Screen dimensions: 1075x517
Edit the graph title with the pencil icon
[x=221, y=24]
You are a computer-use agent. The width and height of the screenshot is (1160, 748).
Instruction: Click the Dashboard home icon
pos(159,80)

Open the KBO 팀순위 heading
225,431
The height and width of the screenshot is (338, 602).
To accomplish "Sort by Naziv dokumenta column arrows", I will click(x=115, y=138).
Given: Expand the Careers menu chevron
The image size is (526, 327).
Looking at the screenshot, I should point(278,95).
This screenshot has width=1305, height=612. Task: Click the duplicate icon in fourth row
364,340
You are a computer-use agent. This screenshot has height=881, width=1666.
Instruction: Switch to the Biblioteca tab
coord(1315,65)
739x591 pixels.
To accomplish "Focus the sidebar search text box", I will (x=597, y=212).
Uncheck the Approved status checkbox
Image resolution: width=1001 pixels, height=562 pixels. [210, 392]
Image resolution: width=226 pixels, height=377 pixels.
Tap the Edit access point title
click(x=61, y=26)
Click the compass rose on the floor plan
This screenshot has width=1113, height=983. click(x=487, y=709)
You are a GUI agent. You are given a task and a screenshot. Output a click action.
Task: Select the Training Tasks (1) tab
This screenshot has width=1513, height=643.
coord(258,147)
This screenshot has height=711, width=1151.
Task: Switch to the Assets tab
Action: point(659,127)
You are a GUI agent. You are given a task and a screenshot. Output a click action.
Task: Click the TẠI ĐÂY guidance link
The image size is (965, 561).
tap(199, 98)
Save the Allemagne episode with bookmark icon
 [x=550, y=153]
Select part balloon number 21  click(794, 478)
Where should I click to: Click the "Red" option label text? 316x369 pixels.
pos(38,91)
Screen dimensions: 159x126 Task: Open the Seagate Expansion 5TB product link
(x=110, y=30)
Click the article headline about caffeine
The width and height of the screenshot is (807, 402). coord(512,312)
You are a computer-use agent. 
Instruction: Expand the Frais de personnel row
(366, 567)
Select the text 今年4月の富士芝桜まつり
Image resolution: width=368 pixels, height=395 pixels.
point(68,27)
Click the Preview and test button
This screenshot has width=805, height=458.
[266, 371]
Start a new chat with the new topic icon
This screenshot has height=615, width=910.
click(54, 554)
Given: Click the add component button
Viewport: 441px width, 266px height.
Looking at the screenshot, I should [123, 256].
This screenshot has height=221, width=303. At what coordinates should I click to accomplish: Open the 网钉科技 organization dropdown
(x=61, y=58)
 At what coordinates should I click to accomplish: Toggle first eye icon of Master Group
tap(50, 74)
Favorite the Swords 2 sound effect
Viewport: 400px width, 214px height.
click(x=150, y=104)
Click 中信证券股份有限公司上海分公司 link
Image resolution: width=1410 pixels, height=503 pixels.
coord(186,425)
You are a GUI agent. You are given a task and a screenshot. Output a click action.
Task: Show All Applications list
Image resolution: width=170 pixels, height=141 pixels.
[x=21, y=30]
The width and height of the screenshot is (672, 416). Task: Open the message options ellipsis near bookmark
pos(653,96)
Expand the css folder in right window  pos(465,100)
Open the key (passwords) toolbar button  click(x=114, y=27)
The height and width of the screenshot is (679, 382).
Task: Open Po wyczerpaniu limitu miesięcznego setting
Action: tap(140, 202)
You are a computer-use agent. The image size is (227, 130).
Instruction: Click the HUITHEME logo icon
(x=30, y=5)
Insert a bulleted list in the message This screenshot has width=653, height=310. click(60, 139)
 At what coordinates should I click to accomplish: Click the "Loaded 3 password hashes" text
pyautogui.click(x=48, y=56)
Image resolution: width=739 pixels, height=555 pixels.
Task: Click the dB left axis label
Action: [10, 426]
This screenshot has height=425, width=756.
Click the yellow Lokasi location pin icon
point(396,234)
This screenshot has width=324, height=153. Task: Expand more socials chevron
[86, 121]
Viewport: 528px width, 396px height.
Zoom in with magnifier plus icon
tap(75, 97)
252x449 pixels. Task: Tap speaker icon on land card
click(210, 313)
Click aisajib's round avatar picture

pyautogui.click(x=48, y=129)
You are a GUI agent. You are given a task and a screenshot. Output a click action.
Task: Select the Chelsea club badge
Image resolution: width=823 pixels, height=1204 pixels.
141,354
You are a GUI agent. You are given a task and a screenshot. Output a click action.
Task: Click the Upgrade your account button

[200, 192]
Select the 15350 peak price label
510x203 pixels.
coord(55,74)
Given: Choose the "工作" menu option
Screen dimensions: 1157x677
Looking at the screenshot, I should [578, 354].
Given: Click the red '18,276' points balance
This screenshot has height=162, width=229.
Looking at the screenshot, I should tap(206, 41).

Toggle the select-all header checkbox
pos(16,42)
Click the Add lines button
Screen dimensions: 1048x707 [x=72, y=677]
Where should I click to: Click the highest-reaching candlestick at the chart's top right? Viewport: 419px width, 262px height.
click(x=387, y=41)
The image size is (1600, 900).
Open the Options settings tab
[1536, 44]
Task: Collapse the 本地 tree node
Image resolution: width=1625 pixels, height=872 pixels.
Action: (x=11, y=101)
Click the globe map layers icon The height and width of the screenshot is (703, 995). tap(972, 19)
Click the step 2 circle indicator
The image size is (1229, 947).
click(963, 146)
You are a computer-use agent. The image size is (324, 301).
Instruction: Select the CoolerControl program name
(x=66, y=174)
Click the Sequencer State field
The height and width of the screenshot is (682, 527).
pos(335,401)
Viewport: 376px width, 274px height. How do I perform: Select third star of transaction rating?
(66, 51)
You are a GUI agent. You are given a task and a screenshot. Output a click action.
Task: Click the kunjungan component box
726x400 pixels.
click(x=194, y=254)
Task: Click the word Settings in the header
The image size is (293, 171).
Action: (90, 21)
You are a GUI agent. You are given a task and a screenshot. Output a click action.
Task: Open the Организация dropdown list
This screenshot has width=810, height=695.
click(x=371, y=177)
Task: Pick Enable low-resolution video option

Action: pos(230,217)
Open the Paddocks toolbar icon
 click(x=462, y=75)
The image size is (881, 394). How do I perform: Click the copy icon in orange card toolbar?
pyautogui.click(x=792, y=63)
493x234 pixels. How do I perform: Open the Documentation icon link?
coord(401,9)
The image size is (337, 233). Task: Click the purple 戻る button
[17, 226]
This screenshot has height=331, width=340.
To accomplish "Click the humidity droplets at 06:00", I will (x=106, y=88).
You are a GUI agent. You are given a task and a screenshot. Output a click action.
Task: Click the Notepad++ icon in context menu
※
_Brief_
What is needed is an exact copy of the lines above, from the one containing "Viewport: 441px width, 266px height." through the one containing "Expand the css", with nothing added.

_Result of this exercise_
Viewport: 441px width, 266px height.
Looking at the screenshot, I should [123, 256].
This screenshot has height=221, width=303. At what coordinates should I click to accomplish: Open the 网钉科技 organization dropdown
(x=61, y=58)
 At what coordinates should I click to accomplish: Toggle first eye icon of Master Group
tap(50, 74)
Favorite the Swords 2 sound effect
Viewport: 400px width, 214px height.
click(x=150, y=104)
Click 中信证券股份有限公司上海分公司 link
Image resolution: width=1410 pixels, height=503 pixels.
coord(186,425)
You are a GUI agent. You are given a task and a screenshot. Output a click action.
Task: Show All Applications list
Image resolution: width=170 pixels, height=141 pixels.
[x=21, y=30]
The width and height of the screenshot is (672, 416). Task: Open the message options ellipsis near bookmark
pos(653,96)
Expand the css folder in right window  pos(465,100)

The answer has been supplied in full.